Hidden Markov Model

Apr 20, 2020 11 min read Statistics, Probability, Bioinformatics

Hidden Markov Model

I go over the basics of a Markov Chain here, however, unlike chutes and ladders, for a hidden markov model, there is hidden information. In this case the markov chain is not visible to us, we can only observe outcome values.

Like a markov chain, there are still states (now hidden), transition probabilities, and initial probabilities. However, in addition to this, we also have an observed state and an emission probability.

Emission probability

The emission probability is what gives way to the observed state. In other words, given the state $π$ , what is the probability of the observed state $x$ happening at time $i$ .

$P (x_{i} | π_{i}) = emission probability$

Still using the example from before, the difference now is that you don’t know if the student is sleeping, watching netflix, or doing homework. Instead, the only information you have is whether or not the student is stressed (observed state). Depending on your actual state (sleep, homework, netflix), the probability of being stressed changes.

	Relaxed	Stressed
Sleep	0.9	0.1
Homework	0.1	0.9
Netflix	0.7	0.3

For reference, here is the initial probabilities from before:

Outcome	Likelihood
Sleep	0.6
Homework	0.3
Netflix	0.1

As well as the transition probabilities: Keep in mind: $P (π_{i - 1} \to π_{i})$ and $P (π_{i} | π_{i - 1})$

	Sleep	Homework	Netflix
Sleep	0.5	0.4	0.1
Homework	0.4	0.2	0.4
Netflix	0.3	0.1	0.6

Example

Observations $x$ (1= stressed, 0=relaxed)	1	1	0	0	1	1	1	0	0
State Path $π$ (S= sleep, H=homework, N=netflix)	H	H	N	N	N	H	S	S	S
Emission Probability $P (x_{i} \| π_{i})$	0.9	0.9	0.7	0.7	0.3	0.9	0.1	0.9	0.9
Transition Probability $P (π_{i - 1} \to π_{i})$	0.3	0.2	0.4	0.6	0.6	0.1	0.4	0.5	0.5

What is the likelihood of a specific observation sequence?

_Data segment_

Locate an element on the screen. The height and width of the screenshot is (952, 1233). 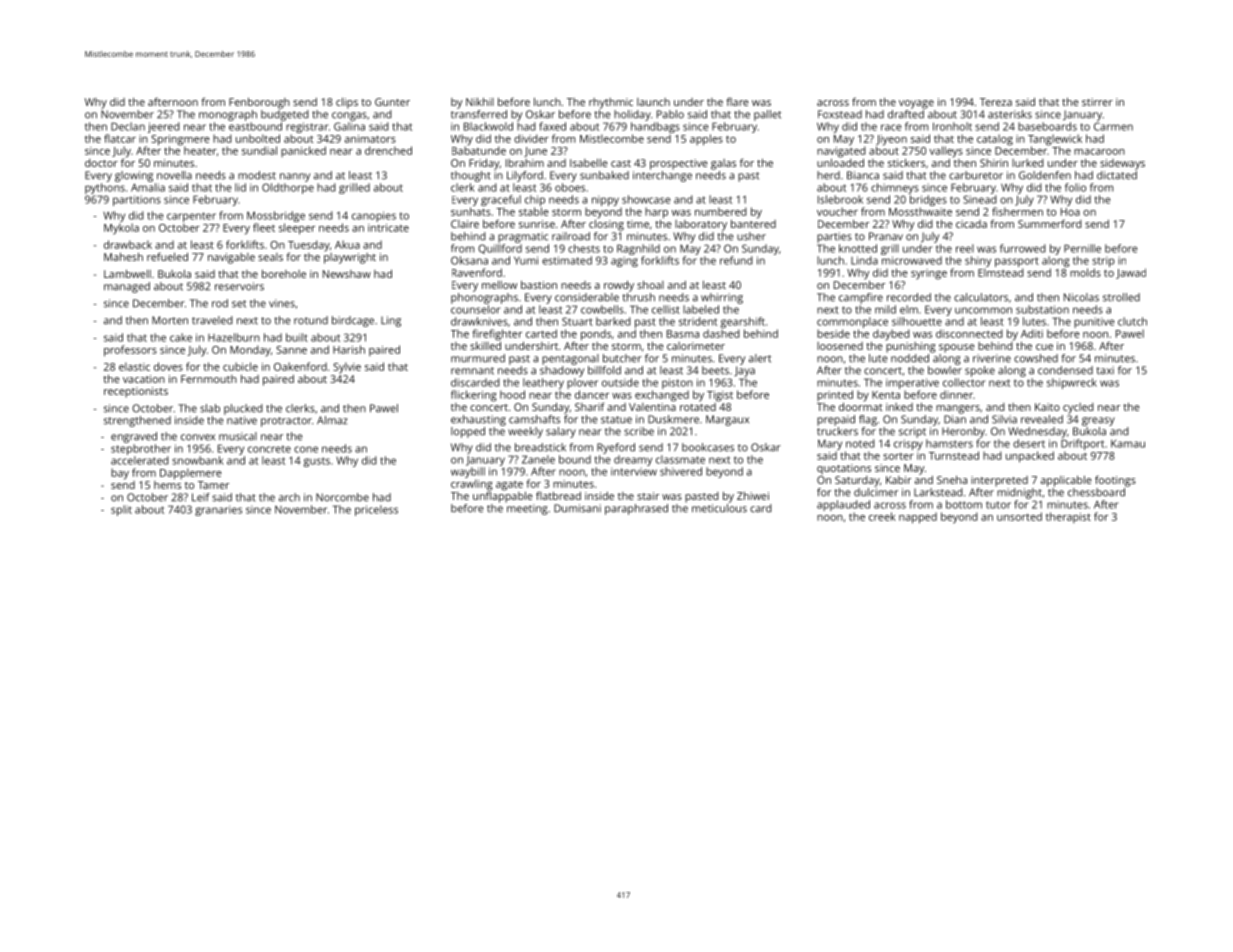
receptionists is located at coordinates (136, 392).
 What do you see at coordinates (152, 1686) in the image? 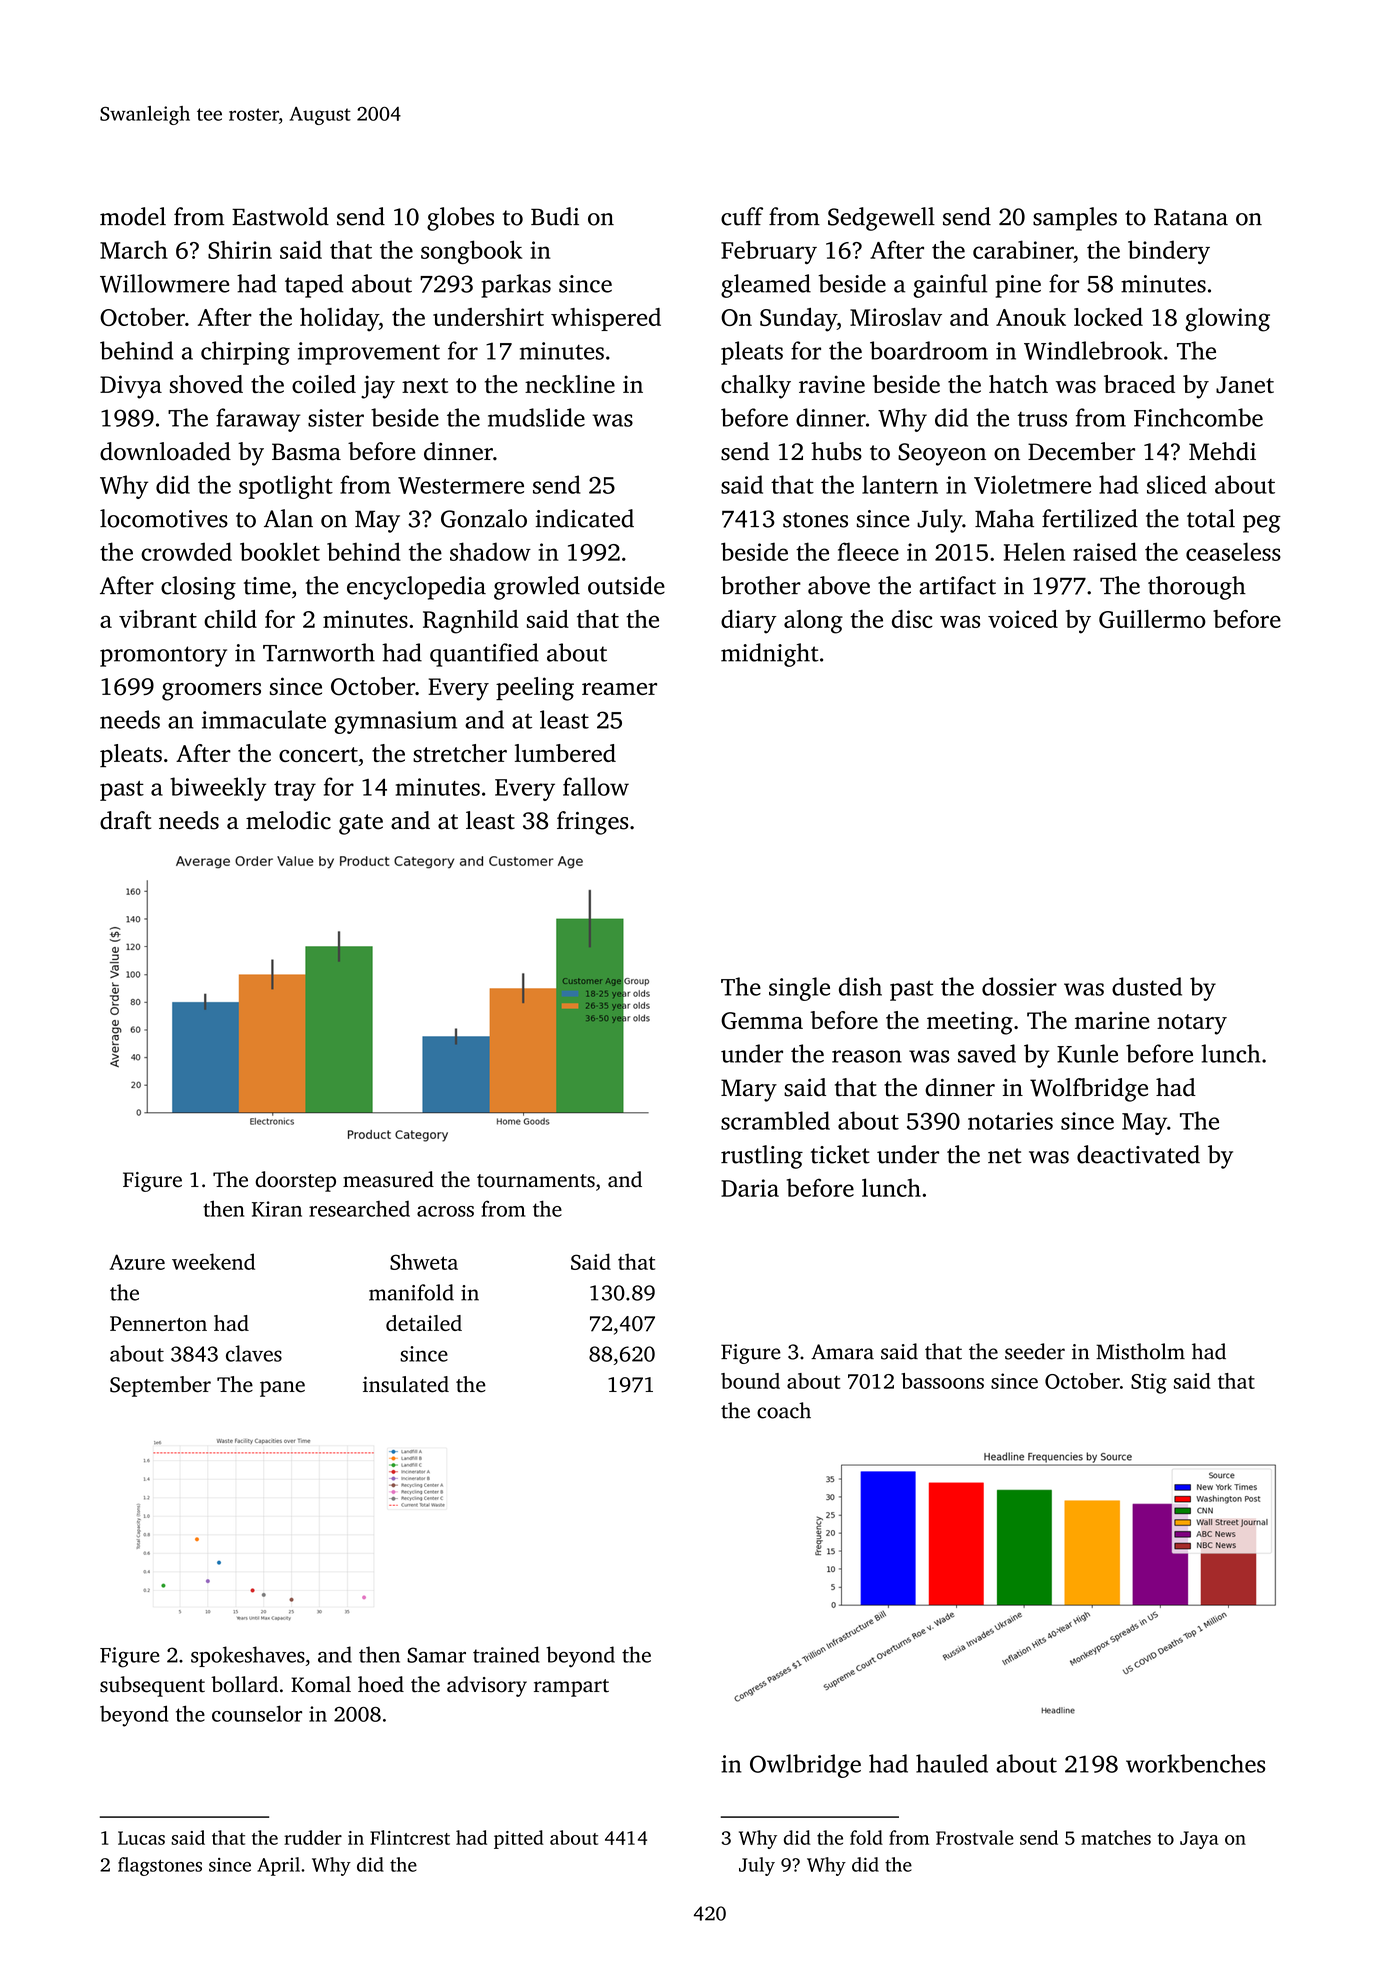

_Task requirements_
1. Copy out the passage of the hidden Markov model text word for word, starting at "Apr 20, 2020" and ending at "observe outcome values.".
2. Extend the hidden Markov model text, picking up after its final sentence.

_In response_
1.
Apr 20, 2020 11 min read Statistics, Probability, Bioinformatics

Hidden Markov Model

I go over the basics of a Markov Chain here, however, unlike chutes and ladders, for a hidden markov model, there is hidden information. In this case the markov chain is not visible to us, we can only observe outcome values.

2.
$P (x) = \sum_{π} P (x and π)$

What the above equation describes is that to determine the likelihood of an observation sequence, you must add the probabilities of the observed sequence and the potential (hidden) state paths occurring. So how do we do this???

Based on conditional probability:

$P (x and π) = P (x | π) \cdot P (π)$

Multiply the emission probabilities together: Given a state sequence, what is the probability of emitting the observed sequence. $P (x | π) = \prod_{t = 1} P (x_{t} | π_{t})$ Multiply the transition probabilities together: Probabililty of a state sequence depends on the markov property that the state at time t is only dependent on the state at t-1.

$P (π) = \prod_{t = 1} P (π_{t} | π_{t - 1})$

Putting it all together: The probability of an observed sequence and a corresponding hidden state sequence is equal to the product of the emission probabilities multiplied by the product of the transition probabilities.

$P (π and x) = \prod_{t = 1} P (π_{t} | x_{t}) \cdot \prod_{t = 1} P (π_{t} | π_{t - 1})$ As an example:

We could potentially state all possible state paths given a particular observations. If we observed: {1, 0, 0}, the possible state paths include SSS, SHH, SHN, SNN, SNH, HHH, HNS, HSH, HSS, etc. We could calculate the possibility of each, for example: SNS. Initial probability of sleep is 0.6. The probability of being stressed given that they are sleeping is 0.1. Sleep transitioning to Netflix is 0.1.Probability of being relaxed watching Netflix is 0.3. And so on…

$P (π_{1} = S | start) \cdot P (x_{1} = 1 | π_{1} = S) \cdot P (π_{2} = N | π_{1} = S) \cdot P (x_{1} = 0 | π_{1} = N) \cdot P (π_{3} = S | π_{2} = N) \cdot P (x_{3} = 0 | π_{3} = S)$ $P (π = S N S \cap x = 1 0 0) = 0.6 \cdot 0.1 \cdot 0.1 \cdot 0.3 \cdot 0.3 \cdot 0.9 = 0.000486$

To find the total probability of an observed sequence (e.g. 1,0,0), we need to add up all of the possible state path probabilities (SNS, SSS, HSN, etc.).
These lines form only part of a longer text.